Another good article, if you have the time, on the mind of the citizens who cast their vote for Obama is 2008 and for Trump in 2016 is this one. Can Trump bring back lost, or save threatened, manufacturing jobs?
The article suggests that if he doesn't do so, he is on thin ice:
In interviews in recent days and in March, Trump voters here made clear that if he does not follow through on his promises, they are prepared to turn on him, just as they are seemingly punishing Democrats today for not delivering the hope and change voters sought from President Obama after he won as an outsider in 2008.
As president, however, Mr. Trump will face a tough balance. Tariffs and trade wars stand to hurt American workers who make products that are exported to Mexico or China. Few voters will be happy paying more for imported goods.
And regardless of who is in the Oval Office, manufacturers are seeing relentless pressure, from investors and rival companies, to automate, replacing workers with machines that do not break down or require health benefits and pension plans.
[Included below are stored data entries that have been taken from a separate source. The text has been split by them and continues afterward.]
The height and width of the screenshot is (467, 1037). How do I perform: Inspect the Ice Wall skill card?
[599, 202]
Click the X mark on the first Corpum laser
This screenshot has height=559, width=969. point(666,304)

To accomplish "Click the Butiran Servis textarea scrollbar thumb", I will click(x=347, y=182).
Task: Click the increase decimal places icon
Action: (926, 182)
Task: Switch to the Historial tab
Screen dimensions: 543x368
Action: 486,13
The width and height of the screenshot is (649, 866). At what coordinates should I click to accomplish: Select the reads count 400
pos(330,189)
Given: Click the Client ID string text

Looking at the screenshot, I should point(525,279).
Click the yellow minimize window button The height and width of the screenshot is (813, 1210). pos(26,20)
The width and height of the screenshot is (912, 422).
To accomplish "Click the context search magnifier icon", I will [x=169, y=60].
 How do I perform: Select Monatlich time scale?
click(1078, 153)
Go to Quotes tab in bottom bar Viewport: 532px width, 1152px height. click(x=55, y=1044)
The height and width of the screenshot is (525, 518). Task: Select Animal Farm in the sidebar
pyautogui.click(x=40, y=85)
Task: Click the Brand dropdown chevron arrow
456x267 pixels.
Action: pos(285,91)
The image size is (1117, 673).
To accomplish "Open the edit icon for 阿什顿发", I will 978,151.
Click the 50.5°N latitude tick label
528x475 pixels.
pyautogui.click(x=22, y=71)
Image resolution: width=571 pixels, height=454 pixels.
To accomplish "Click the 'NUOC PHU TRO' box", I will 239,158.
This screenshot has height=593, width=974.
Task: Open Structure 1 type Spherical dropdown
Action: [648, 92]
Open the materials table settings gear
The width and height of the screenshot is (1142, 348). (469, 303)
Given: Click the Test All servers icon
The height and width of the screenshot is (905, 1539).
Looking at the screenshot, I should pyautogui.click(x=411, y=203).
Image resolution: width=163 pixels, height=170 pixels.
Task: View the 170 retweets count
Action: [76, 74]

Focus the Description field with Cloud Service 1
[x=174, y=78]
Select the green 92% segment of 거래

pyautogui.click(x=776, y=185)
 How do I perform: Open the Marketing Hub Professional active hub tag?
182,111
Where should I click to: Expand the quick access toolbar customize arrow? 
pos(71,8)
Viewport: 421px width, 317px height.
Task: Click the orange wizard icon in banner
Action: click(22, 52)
Wall Street hedge fund managers are demanding steadily rising earnings from Carrier’s parent, United Technologies, even as growth remains sluggish worldwide.
As always it is worth reading what Dean Baker has to say about the subject. He touches on labor's recuperation, and how the Fed could undo it with an interest rate hike. (I wish I had more time to get into intra-Republican bickering over the Fed today, but that's a whole post on its own.)
If Trump can't bring back manufacturing jobs to the Rust Belt as he has suggested he will do, one alternative might be to provide the unemployed with a college education, which has been proven to raise lifetime wealth.
The higher education plan that Donald Trump has floated is subject to change, but you can read about it here. It places significant emphasis on training more engineers and fewer liberal arts grads. On the one hand, you'd think this would produce a generation better geared to build "real things" rather than just discuss Plato. On the other hand, that point of view might not hold up when scrutinized. Either way, it would take a generation to see how this plays out.
I think we should all hope that Trump's infrastructure plans, and plans to return solid middle class jobs to America, work out. We will find out if they will over the course of the next few years. In addition to withdrawing from NAFTA and erecting tariff walls generally, he is going to have to find a way to grapple with automation, and the pressures shareholders place on manufacturers based in the United States to let their manufacturing workers go and replace them with machines.
On a more personal level, I just heard from a Trump-supporting relative that, based on this blog, I was "mad at the wrong people." He then admitted that he hadn't read the blog because it was too long. About 50% of Americans read on a daily basis to keep up with current events and around 36% read on a daily basis for pleasure, if this study is to be believed.
I'm off to watch the Jets decisively not make America great again. Have a wonderful day.